American nurse scholar

Marita Gerianne Titler (nee Ball) is an American nurse scholar. She is the Rhetaugh G. Dumas Endowed Chair in the University of Michigan's School of Nursing.

==Early life and education==
Titler was born to Eugene Ball in Springville, Iowa. While attending high school, she was the recipient of the Springvilie Monday Club's $400 nursing scholarship to attend Mount Mercy University. Titler graduated from Mount Mercy in 1974 with the Mary Catherine McAuley award as their top graduating senior.

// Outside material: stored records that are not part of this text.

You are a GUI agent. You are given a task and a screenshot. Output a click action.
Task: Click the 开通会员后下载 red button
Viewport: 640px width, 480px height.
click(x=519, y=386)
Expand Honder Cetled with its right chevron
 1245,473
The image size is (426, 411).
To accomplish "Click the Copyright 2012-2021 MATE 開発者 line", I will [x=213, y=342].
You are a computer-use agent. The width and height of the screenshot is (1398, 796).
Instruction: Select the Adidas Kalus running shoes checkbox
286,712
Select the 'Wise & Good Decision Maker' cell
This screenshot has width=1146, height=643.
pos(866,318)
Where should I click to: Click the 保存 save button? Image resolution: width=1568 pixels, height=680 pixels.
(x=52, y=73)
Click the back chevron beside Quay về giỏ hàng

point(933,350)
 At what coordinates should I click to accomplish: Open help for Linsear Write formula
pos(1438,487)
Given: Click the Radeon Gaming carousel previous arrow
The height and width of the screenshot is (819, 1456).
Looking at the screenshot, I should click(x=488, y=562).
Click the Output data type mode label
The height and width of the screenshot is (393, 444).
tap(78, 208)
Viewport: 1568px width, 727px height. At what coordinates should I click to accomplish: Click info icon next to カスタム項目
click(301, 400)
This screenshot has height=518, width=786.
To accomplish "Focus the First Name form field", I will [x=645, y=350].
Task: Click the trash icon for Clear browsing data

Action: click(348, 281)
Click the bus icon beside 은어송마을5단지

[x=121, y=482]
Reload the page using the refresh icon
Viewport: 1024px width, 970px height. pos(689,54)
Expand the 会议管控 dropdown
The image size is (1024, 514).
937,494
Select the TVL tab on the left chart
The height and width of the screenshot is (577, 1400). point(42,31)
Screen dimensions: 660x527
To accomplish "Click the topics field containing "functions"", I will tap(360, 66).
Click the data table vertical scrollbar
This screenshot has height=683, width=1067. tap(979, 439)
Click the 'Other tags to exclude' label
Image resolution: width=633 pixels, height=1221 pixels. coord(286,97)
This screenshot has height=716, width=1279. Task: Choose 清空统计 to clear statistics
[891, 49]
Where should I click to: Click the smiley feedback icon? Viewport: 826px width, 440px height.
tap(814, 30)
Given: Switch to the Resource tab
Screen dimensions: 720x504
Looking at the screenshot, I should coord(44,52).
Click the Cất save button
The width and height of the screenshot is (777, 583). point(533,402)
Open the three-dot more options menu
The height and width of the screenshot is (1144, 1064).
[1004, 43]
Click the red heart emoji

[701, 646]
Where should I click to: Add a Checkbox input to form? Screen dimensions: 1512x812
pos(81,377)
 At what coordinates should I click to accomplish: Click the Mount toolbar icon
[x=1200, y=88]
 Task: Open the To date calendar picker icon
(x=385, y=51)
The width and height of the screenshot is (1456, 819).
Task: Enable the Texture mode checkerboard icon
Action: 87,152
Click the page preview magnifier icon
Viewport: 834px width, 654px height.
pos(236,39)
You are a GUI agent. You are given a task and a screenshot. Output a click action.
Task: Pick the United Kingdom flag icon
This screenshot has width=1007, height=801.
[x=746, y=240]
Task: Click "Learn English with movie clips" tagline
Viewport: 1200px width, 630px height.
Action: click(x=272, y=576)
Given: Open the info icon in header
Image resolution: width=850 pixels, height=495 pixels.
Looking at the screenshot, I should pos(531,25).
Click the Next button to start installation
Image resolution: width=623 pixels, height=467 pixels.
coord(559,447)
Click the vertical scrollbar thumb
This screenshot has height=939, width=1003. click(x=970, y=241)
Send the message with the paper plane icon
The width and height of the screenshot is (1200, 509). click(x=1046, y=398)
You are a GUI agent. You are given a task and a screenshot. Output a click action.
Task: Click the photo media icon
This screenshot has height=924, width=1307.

Following her graduation, Titler accepted a faculty position teaching medical-surgical nursing at Mount Mercy University. She then returned to school to earn her Master's degree in nursing from the University of Iowa before joining the University of Iowa Hospitals and Clinics.

==Career==
In 1991, Titler received the Teresa E. Christy Award as a "nurse who has demonstrated professional commitment to the improvement of health care and has demonstrated the interrelationship of nursing education, nursing practice, and nursing research." A few years later, she became the associate director of Nursing Research and Clinical Nurse Specialist, II, Critical Care, at the University of Iowa Hospitals and Clinics. As a result of her research, Titler became a member of the National Advisory Council for the Agency for Healthcare Research and Quality from 2000 to 2003 and she co-published The Iowa Model of Evidence-Based Practice to Promote Quality Care.

Upon joining the faculty at the University of Michigan's School of Nursing (UMSN) in 2009, Titler became the Associate Dean for Practice and Clinical Scholarship and Rhetaugh G. Dumas Endowed Chair. In 2010, she was appointed to the Institute of Medicine's Committee on Standards for Developing Trustworthy Clinical Practice Guidelines. Later that year, she was also the inaugural winner of the Friends of the National Institute of Nursing Research President's Award. She received the award for her work in "translating evidence to nursing practice and the development of translation science." By 2013, Titler was honored with the Distinguished Alumni Award from the University of Iowa for her achievements in science and health care.

In 2015, Titler was elected a member of the National Academy of Medicine for her research on outcomes effectiveness and implementation science. Following her election, she stepped down as UMSN's Chair of the Systems, Populations, and Leadership department, to spend more time on her scholarship and research, and was replaced by Rob Stephenson. In January 2020, Titler's co-authored book Evidence-based Practice for Nursing and Healthcare Quality placed third in the American Journal of Nursing's 2019 Book of the Year Awards in the Advanced Practice category.

==Personal life==
Titler married her husband Craig in 1974 and they have two children together.